May 9, 2014

2 Min Read

A recent review of biotech, or GM (GMO), crops shows that they offer major environmental benefits and allow farmers to grow more acres with fewer resources. In the 17 years of adoption, genetically modified crops delivered more environmentally friendly farming practices while providing clear improvements to farmer productivity, says Graham Brookes, co-author of the PG Economics report.

Highlights of the report include:

Crop biotechnology has reduced pesticide spraying (1996-2012) by 503 million kg (-8.8%). This is equal to the total amount of pesticide active ingredient applied to arable crops in the EU 27 for nearly two crop years. As a result, this has decreased the environmental impact associated with herbicide and insecticide use on the area planted to biotech crops by 18.7%2.

Between 1996 and 2012, crop biotechnology was responsible for an additional 122 million tons of soybeans and 231 million tons of corn. The technology has also contributed an extra 18.2 million tons of cotton lint and 6.6 million tons of canola.

GM crops are allowing farmers to grow more without using additional land.
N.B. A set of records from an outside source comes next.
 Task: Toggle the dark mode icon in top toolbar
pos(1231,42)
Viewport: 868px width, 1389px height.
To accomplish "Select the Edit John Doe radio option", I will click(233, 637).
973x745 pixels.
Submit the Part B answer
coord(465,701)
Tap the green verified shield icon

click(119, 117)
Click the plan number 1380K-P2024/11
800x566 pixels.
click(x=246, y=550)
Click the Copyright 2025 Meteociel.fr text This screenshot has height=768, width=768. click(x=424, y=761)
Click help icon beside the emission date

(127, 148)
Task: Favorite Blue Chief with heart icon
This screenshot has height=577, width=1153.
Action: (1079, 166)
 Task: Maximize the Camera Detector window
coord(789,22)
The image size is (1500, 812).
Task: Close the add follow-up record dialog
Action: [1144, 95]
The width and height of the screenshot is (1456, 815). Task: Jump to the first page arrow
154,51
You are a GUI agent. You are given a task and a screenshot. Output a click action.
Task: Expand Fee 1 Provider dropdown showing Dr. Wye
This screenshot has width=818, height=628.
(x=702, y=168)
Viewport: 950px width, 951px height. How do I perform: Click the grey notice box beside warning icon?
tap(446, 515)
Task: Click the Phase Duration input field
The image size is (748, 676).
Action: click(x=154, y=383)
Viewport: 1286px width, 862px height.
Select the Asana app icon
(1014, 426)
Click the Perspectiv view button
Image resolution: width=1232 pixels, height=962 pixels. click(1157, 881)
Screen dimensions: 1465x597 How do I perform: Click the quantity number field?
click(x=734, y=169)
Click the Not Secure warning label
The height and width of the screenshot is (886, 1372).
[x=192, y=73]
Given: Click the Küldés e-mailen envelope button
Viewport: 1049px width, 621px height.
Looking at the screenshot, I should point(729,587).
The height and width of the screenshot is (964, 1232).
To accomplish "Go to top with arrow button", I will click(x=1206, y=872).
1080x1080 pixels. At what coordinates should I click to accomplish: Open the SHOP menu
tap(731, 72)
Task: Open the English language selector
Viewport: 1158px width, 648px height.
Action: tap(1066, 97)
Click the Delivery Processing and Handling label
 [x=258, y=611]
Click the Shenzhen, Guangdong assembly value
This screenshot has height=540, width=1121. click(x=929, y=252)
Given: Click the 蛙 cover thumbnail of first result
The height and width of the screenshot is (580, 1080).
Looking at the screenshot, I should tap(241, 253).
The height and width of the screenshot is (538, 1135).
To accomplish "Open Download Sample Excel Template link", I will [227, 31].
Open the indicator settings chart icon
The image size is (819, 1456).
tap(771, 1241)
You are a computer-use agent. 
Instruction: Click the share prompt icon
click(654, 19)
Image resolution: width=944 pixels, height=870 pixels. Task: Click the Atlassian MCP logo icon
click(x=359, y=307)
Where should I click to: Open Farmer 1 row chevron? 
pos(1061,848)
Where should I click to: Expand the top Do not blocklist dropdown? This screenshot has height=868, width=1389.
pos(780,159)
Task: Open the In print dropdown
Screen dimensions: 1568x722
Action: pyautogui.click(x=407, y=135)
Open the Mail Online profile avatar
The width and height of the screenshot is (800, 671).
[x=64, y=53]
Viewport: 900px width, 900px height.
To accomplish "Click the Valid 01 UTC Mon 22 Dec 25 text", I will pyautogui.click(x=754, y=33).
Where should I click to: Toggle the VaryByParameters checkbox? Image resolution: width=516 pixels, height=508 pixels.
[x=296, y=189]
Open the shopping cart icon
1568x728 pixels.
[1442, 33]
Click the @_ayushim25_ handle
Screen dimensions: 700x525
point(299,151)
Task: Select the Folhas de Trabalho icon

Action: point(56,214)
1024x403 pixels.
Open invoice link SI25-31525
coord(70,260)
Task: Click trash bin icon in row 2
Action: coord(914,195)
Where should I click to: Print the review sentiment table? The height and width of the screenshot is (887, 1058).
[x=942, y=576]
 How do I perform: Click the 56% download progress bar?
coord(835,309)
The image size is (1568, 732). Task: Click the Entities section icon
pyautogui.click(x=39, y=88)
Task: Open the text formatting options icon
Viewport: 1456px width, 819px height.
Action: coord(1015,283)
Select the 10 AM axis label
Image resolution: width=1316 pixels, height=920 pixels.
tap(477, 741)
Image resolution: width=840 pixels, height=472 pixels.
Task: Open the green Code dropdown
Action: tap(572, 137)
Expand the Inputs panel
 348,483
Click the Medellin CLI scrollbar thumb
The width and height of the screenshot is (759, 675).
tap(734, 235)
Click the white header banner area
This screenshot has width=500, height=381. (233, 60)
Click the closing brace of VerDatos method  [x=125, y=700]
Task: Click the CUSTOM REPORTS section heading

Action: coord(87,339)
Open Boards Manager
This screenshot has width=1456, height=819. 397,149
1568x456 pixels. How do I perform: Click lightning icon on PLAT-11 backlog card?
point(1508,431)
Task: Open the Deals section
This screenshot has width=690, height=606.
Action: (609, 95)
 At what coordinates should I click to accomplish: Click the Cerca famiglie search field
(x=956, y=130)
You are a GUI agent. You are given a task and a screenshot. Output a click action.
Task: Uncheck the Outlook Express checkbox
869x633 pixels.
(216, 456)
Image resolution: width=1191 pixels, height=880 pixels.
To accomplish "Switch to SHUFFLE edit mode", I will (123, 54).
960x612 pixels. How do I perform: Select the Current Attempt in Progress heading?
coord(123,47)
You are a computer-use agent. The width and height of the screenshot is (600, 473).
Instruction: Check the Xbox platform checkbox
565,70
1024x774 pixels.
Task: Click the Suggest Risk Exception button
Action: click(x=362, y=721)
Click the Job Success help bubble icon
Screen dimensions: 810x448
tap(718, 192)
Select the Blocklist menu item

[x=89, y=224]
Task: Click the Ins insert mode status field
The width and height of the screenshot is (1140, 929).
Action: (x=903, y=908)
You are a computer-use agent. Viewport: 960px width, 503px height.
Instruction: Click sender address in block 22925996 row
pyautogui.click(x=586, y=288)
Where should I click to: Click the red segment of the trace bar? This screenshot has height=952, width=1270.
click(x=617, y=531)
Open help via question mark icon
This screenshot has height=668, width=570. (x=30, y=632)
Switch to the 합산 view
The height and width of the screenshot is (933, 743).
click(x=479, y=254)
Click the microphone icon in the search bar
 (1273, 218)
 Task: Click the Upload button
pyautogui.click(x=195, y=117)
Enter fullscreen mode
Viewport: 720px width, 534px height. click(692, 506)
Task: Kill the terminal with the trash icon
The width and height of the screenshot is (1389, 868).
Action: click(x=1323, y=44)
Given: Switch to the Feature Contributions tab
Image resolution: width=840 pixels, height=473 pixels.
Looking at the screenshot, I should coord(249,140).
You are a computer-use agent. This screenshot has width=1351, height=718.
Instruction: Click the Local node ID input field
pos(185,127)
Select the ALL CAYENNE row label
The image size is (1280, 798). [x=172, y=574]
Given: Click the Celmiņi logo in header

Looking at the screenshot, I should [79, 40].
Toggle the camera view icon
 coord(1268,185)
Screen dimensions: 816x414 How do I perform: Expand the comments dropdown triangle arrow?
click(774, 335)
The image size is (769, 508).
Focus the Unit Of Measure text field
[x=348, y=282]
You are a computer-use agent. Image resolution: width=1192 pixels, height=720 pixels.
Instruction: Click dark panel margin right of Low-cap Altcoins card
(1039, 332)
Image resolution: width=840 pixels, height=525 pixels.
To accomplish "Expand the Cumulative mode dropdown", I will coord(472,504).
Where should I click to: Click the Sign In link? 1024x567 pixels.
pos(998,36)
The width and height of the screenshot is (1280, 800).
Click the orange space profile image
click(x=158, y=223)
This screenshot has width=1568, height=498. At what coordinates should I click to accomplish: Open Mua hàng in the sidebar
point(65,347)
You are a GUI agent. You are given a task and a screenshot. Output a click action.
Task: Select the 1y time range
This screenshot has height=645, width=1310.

If crop biotechnology had not been available to the (17.3 million) farmers using the technology in 2012, maintaining global production levels at the 2012 levels would have required additional plantings of 4.9 million ha of soybeans, 6.9 million ha of corn, 3.1 million ha of cotton and 0.2 million ha of canola. This total area requirement is equivalent to 9% of the arable land in the US, or 24% of the arable land in Brazil or 27% of the cereal area in the EU (28).

Crop biotechnology continues to be a good investment for farmers around the world. The cost farmers paid for accessing crop biotechnology in 2012 ($5.6 billion4 5 payable to the seed supply chain) was equal to 23% of the total gains (a total of $24.4 billion inclusive of the $18.8 billion income gains). Globally, farmers received an average of $3.33 for each dollar invested in GM crop seeds.